18 May 2015

AG Lynch – Let’s Make Schools More Lawless

Attorney General Loretta Lynch is rapidly proving to be Eric Holder 2.0 (Thank you – “Twitchy Mitchy” McConnell and your merry band of RINOs!).  First, she plans to stick her nose into Baltimore’s police operations to sniff out racism (never mind that 3 of the 6 cops charged in Freddie Gray incident are African-American).

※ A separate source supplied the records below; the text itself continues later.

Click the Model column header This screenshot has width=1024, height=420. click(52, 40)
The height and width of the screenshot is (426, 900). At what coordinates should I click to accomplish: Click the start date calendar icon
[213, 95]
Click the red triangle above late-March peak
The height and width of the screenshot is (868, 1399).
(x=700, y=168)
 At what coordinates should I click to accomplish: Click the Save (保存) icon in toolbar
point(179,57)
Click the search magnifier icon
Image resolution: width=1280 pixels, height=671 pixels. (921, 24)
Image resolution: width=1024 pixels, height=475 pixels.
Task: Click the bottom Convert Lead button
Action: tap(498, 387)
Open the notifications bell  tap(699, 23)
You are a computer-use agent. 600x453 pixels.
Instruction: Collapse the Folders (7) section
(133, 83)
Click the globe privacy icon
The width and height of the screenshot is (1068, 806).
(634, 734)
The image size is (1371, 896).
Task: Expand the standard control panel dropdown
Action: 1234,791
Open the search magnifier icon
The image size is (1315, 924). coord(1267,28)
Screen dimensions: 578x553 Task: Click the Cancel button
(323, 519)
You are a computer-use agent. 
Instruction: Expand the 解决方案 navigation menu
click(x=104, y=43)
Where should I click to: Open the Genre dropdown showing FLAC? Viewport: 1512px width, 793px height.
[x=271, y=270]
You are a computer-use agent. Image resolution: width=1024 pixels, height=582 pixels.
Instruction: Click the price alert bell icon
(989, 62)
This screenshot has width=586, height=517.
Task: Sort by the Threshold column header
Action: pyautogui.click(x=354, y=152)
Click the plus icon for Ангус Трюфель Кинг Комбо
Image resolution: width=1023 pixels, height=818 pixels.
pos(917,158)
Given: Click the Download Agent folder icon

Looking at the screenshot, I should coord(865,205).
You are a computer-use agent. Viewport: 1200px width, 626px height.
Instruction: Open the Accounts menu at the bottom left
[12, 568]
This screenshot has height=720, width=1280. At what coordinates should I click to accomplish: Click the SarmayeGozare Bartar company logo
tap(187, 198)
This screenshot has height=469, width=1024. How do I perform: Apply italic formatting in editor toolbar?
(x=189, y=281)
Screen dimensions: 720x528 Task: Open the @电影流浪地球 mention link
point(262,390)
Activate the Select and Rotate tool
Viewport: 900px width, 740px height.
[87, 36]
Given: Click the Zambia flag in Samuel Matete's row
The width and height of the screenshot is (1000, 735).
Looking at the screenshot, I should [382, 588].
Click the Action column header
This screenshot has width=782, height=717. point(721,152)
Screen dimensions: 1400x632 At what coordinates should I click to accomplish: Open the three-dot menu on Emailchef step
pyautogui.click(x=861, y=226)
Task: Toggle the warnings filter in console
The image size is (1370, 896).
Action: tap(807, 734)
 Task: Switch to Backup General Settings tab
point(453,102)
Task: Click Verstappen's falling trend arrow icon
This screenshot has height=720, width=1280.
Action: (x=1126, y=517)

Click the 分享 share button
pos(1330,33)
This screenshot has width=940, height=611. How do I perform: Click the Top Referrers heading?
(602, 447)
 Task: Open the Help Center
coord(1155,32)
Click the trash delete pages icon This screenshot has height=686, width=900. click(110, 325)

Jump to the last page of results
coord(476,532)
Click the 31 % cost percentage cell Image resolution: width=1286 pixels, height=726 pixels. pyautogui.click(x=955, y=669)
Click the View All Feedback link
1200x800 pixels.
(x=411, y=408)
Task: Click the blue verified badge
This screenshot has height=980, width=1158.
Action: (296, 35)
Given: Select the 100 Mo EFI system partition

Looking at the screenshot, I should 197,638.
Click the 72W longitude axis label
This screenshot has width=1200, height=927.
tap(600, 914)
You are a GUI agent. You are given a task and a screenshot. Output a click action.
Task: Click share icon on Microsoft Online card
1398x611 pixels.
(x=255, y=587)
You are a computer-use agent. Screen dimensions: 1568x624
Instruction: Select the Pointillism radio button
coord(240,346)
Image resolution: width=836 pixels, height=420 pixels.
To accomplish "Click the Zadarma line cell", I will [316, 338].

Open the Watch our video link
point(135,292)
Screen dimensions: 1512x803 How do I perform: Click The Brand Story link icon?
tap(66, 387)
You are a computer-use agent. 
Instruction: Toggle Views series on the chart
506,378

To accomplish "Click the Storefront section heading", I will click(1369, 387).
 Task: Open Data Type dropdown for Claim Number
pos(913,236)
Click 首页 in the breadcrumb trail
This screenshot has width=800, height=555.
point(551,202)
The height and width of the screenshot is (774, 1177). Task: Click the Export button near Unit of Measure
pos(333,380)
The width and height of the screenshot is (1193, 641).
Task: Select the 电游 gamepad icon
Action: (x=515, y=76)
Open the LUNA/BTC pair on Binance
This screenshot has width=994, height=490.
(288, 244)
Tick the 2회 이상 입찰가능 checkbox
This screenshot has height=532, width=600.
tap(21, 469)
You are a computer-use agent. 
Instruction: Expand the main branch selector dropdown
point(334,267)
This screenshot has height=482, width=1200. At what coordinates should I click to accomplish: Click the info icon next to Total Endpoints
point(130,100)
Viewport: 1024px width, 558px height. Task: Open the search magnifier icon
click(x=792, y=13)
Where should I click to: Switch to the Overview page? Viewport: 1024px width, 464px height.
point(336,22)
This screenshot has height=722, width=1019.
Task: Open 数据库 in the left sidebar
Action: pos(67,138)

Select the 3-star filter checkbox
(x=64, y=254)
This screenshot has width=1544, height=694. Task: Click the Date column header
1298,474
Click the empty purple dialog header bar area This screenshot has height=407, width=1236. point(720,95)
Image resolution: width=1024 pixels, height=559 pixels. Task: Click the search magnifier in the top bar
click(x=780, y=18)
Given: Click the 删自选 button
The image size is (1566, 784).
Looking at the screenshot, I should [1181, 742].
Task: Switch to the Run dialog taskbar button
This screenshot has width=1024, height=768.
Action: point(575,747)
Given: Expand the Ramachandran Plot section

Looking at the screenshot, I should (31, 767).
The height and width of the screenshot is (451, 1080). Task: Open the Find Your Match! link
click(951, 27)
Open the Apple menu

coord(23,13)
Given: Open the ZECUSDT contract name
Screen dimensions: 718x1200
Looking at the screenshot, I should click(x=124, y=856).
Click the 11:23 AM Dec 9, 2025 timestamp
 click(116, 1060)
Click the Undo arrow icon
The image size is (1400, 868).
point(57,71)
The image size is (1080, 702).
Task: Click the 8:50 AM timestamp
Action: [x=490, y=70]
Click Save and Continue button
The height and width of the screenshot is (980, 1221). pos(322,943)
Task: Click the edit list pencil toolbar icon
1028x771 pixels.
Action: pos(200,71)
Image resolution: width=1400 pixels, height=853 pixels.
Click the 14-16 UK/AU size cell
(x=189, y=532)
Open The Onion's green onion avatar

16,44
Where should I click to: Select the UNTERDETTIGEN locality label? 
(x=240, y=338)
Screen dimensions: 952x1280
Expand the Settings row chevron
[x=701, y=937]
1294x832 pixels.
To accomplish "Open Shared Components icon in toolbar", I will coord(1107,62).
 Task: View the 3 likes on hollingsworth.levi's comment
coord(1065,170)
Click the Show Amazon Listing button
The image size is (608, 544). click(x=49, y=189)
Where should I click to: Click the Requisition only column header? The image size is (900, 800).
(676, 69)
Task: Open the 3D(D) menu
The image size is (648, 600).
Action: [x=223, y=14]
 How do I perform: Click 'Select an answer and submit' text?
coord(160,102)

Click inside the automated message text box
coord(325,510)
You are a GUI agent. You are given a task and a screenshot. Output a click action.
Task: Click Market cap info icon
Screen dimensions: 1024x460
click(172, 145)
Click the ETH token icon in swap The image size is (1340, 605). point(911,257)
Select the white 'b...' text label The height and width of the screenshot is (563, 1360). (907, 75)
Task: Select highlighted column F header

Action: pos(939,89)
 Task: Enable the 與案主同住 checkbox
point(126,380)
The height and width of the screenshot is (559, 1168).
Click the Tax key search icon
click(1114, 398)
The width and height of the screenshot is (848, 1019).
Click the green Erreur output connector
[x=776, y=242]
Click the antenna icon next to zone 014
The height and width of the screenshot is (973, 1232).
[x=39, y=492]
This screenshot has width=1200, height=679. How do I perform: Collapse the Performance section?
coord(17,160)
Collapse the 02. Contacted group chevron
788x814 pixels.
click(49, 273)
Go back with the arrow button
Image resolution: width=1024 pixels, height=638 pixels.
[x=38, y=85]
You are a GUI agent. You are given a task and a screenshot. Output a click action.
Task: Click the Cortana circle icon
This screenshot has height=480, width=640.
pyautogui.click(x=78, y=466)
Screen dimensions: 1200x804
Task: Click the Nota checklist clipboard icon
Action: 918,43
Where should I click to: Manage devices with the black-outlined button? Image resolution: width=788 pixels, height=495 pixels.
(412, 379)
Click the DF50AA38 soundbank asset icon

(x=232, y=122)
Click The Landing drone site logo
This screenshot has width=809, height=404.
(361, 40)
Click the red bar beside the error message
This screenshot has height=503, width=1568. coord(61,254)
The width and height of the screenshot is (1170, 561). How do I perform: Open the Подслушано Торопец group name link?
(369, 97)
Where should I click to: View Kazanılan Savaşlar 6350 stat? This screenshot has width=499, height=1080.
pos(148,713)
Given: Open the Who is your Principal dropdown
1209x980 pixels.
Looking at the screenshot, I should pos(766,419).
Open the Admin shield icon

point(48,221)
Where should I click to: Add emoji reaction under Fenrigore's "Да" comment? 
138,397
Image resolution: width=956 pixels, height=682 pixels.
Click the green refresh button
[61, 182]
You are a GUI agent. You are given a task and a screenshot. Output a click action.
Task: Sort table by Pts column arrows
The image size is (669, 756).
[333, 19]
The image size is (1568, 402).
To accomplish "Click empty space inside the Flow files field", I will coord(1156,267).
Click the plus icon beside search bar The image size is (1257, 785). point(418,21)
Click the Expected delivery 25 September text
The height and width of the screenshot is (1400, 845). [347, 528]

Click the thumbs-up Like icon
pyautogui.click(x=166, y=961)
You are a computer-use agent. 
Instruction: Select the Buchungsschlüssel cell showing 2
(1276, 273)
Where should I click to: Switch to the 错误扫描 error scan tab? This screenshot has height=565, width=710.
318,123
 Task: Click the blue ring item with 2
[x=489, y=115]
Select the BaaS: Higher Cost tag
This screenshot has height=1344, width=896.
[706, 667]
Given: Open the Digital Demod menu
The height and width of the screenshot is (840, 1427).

Now, she plans to investigate schools that have zero tolerance polices for violent and dangerous behavior.  Those policies, she argues, are just not fair to minorities, LBGTs, and illegal aliens.
CNS News reports:
Attorney General Loretta Lynch vowed on Tuesday to continue the Obama administration’s push for public schools to abandon their “zero tolerance” discipline policy, because critics claim it is aimed disproportionately at minority students and other “at risk” youth, including migrants and LGBT students.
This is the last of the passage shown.